Hal itu direspon oleh para legislator. Mereka berpendapat, agar sistem zonasi dalam penerimaan siswa baru, tidak harus "mutatis mutandis" dilaksanakan sesuai arahan menteri. Harus ada kearifan lokal yang diakomodir.
Secara niat baik, sistem zonasi itu berniat agar pendidikan suatu daerah bisa merata. Sekolah unggulan tidak hanya di satu atau dua lembaga saja, melainkan merata. Niat ini mulia, namun terganjal masalah teknis di lapangan.
Begitu pula pada niatan sertifikasi ini. Ada banyak hal yang harus dipikrkan secara teknis agar tidak timbul masalah di lapangan.
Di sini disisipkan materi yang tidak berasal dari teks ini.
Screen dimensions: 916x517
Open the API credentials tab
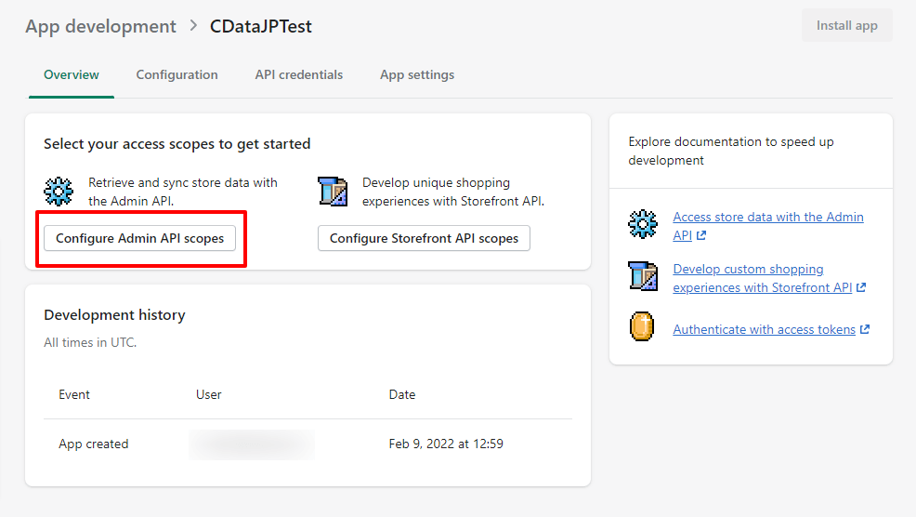[298, 74]
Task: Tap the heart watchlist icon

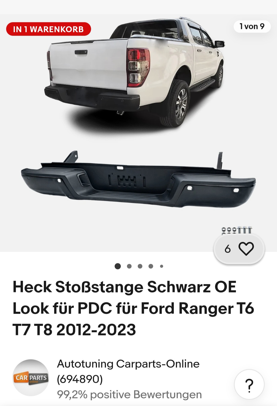Action: 246,249
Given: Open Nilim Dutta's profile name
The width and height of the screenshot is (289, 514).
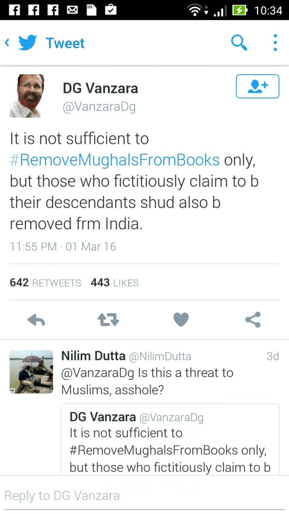Looking at the screenshot, I should (x=93, y=356).
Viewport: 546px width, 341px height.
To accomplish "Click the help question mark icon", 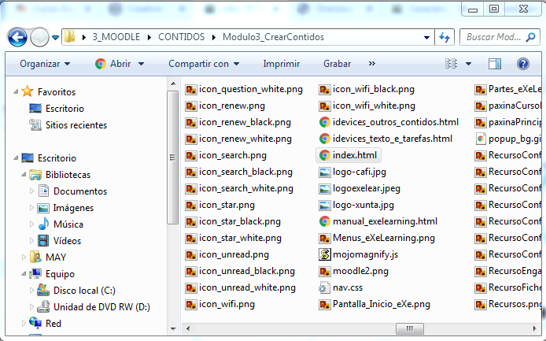I will [522, 64].
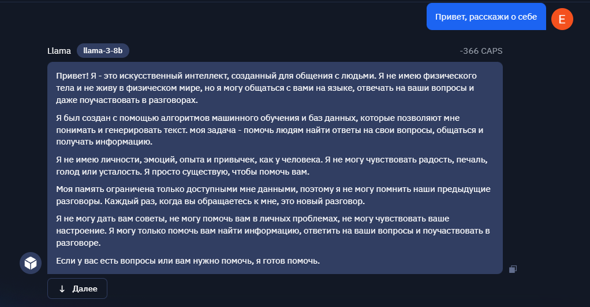Click the -366 CAPS cost label
The width and height of the screenshot is (590, 307).
coord(481,51)
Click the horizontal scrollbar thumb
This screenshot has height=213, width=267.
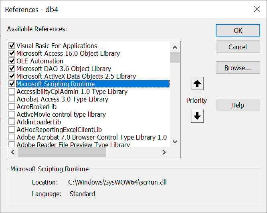click(62, 152)
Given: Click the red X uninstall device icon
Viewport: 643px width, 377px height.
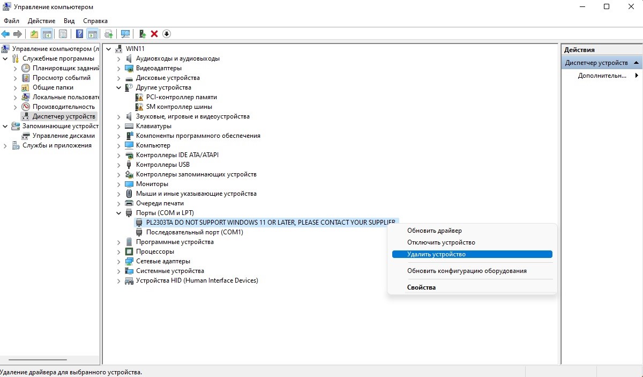Looking at the screenshot, I should (154, 34).
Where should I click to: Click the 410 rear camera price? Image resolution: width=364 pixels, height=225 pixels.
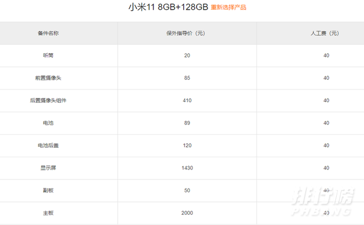[187, 100]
Pasangan yang hendak menikah bukan saja pasangan baru. Perawan dan Perjaka. Tapi juga pasangan yang sudah bercerai dan hendak menikah lagi. Atau pasangan yang hendak poligami.
Di Kabupaten Malang misalnya, hingga Maret 2019 ada sekitar 2.677 berkas cerai yang masuk ke Pengadilan Agama setempat. Artinya akan ada 5.354 orang dengan status "cerai" yang tertera dalam KTP. Secara niat baik, sertifikasi nikah diharapkan bisa meminimalisir anga tersebut. Tapi lagi-lagi jika teknis pelaksanaan di lapangan kacau, maka sebanyak 5.354 orang ini akan kesulitan menikah lagi karena tak lulus sertifikasi.
Wakil Presiden RI, Ma'ruf Amin, terkait dengan wacana sertifikasi nikah ini berpendapat agar kebijakan itu diambil secara substantif, agar kualitas rumah tangga pasangan suami-istri di Indonesia bisa makin membaik dari waktu ke waktu. Karenanya, sekali lagi jangan sampai niat baik, terganjal permasalahan teknis di lapangan.